Era um sábado, dia 4 de abril de 2015, quando o Atlético Nacional-COL, então treinado por Juan Carlos Osorio, sofreu um “apagão”. Levou três gols do Cortuluá em 16 minutos de jogo, em pleno estádio Atanasio Girardot, e perdeu por 3 a 1 pelo Campeonato Colombiano. Desde então, o time de Medellín não sabe o que é perder por dois tentos de diferença em sua casa.

Do time que enfrentará o Tricolor na partida de volta pelas semifinais da Copa Libertadores da América, apenas Farid Díaz, Jonathan Mejía e Alejandro Guerra integravam a equipe de 15 meses atrás, que fez seu gol de honra através de Jonathan Copete, contratado do Santos em junho passado.

O cenário daquele 4 de abril de 2015 é tudo o que o São Paulo deseja para esta quarta-feira, a partir das 21h45 (de Brasília), quando espera alcançar sua sétima final de Libertadores. Derrotado por 2 a 0 no Morumbi, a equipe comandada por Edgardo Bauza precisa de um triunfo por dois gols de diferença desde que balance as redes adversárias ao menos três vezes (3 a 1, 4 a 2, 5 a 3…). Caso devolva o placar da semana passada , a decisão irá para a disputa por pênaltis.

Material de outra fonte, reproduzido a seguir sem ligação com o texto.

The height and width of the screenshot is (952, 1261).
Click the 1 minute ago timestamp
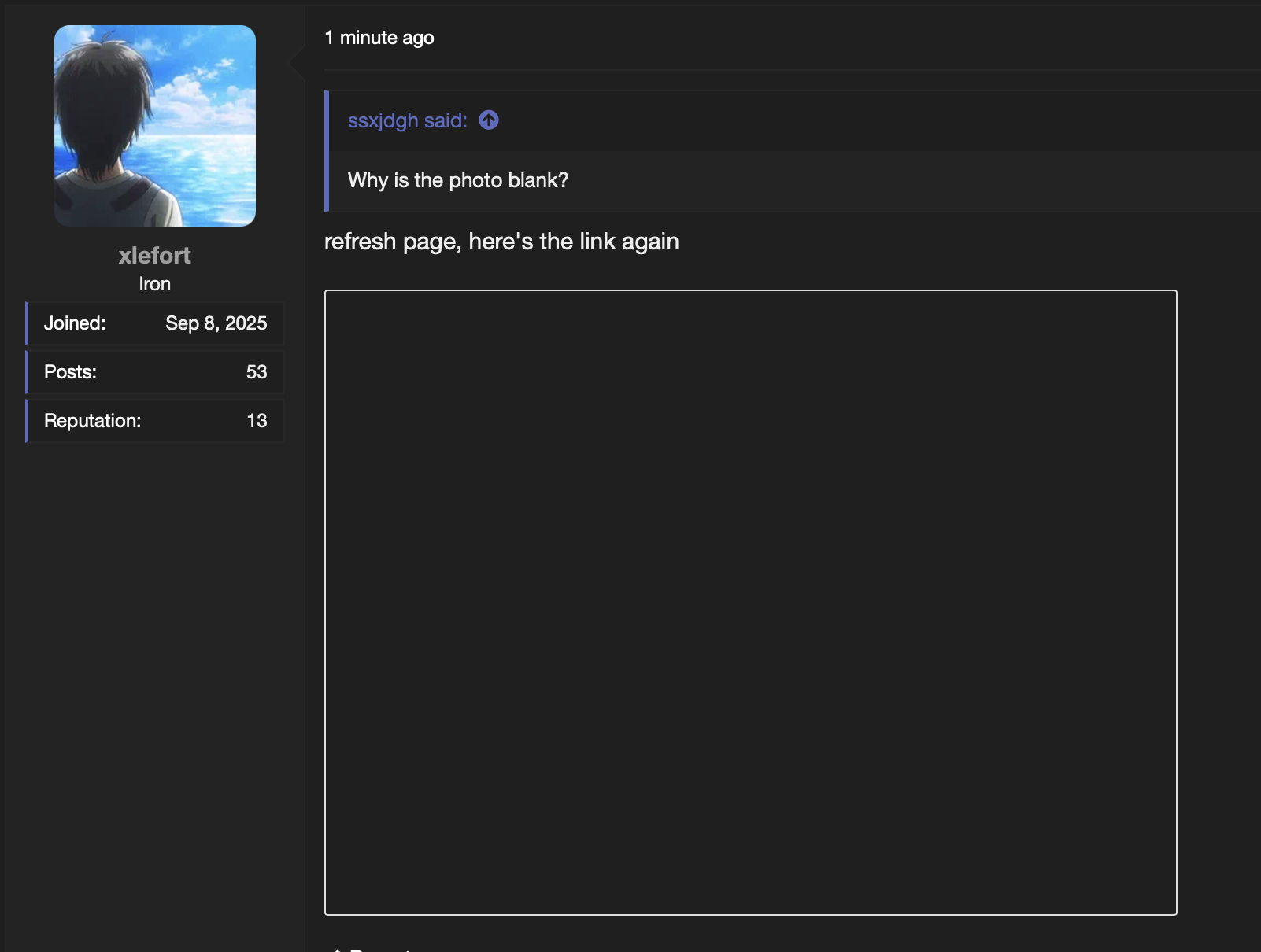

A única vez que o Tricolor conseguiu reverter um placar de dois gols de diferença em um mata-mata de Libertadores foi em 1993, quando o time de Telê Santana aplicou uma acachapante vitória por 4 a 0 no Newell’s Old Boys, da Argentina, no Morumbi, devolvendo em dobro a derrota sofrida em Rosário.

“Não temos apenas que fazer gols, isso é importante, mas a equipe tem que fazer um jogo inteligente. Vamos arriscar em alguns momentos, mas o Nacional é um adversário perigoso, principalmente quando tem a bola”, analisou o Patón.